Empower your team with a fair holiday pay structure

Implementing a solid holiday pay policy isn’t just a good business practice. It’s an investment in your most valuable asset your employees.

A holiday pay policy involves tasks like outlining eligibility, defining the request process, detailing payment calculations, and setting holiday schedules. But it’s easy to waste time, lose track of information, and make avoidable mistakes when doing this kind of work manually.

With a platform like Homebase, you can automate these key payroll processes from converting time tracking data into timesheets complete with hours and wage reports that are ready for payroll.

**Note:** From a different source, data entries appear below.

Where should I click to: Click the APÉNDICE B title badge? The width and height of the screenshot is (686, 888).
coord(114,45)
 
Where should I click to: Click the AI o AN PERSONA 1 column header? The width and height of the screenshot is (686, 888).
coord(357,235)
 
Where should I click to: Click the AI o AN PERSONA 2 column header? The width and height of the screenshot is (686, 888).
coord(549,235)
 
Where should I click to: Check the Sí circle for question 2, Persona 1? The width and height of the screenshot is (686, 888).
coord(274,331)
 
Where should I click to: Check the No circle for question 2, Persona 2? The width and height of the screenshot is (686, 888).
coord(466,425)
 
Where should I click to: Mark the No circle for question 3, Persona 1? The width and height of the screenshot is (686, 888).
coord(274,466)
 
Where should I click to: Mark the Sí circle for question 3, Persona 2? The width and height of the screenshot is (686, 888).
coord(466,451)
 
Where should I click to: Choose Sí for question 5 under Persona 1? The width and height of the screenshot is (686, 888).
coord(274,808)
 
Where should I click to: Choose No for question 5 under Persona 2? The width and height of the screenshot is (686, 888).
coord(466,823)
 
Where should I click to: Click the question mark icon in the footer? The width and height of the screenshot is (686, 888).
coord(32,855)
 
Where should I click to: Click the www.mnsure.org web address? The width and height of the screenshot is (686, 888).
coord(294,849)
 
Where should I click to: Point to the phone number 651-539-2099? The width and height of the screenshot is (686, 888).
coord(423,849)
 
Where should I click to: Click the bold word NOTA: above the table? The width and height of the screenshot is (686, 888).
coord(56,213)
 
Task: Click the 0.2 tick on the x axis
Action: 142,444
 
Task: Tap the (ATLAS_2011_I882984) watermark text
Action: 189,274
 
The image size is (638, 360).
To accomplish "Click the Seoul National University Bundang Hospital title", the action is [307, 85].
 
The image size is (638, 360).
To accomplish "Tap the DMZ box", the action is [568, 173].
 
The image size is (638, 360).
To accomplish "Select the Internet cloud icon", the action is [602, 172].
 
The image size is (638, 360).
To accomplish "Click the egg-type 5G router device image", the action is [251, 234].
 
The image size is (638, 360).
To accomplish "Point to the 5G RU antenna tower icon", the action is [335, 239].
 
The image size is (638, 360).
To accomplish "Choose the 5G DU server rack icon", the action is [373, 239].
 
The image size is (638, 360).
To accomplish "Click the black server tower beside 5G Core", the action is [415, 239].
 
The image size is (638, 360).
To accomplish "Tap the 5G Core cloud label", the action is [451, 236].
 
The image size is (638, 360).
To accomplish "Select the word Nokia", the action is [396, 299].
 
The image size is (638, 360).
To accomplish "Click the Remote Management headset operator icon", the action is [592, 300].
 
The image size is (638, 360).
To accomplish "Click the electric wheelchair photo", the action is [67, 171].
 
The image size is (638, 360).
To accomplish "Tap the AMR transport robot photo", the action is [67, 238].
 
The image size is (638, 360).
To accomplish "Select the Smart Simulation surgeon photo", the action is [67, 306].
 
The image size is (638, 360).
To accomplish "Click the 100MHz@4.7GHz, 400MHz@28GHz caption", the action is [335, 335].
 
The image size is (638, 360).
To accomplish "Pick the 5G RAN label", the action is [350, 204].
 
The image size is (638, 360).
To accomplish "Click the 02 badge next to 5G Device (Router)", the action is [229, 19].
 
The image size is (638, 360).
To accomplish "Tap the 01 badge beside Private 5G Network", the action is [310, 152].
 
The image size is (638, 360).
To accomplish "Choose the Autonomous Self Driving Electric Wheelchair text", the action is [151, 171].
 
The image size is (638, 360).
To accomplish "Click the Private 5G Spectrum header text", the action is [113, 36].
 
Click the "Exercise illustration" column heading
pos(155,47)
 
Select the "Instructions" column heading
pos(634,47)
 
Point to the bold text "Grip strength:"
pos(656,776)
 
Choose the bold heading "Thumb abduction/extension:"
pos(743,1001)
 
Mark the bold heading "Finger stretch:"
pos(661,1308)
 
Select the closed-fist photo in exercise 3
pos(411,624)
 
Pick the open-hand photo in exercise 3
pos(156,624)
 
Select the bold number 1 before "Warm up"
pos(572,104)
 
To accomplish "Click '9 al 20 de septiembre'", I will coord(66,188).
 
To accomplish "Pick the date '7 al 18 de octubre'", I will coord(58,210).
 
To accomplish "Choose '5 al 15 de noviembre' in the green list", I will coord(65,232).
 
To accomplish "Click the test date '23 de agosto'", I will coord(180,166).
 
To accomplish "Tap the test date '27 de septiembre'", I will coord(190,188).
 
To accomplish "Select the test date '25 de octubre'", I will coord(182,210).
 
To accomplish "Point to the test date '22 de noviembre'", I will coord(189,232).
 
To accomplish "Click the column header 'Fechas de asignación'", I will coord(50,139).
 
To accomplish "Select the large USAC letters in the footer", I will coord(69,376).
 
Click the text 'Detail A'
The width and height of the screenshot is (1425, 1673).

You can also set up communication alerts to make sure staff don’t accidentally run into expensive overtime and send reminders to team members to take their breaks and sign out of work on time to avoid significant rounding errors.

At the same time, our HR and compliance tools help you navigate complex compliance requirements, and our free plan gives you access to basic scheduling, time tracking, and employee management features.

Step into a simpler, faster way of managing holiday pay with Homebase because it’s an investment in the backbone of your business your employees.

Remember: This is not legal advice. If you have questions about your particular situation, please consult a lawyer, CPA, or other appropriate professional advisor or agency.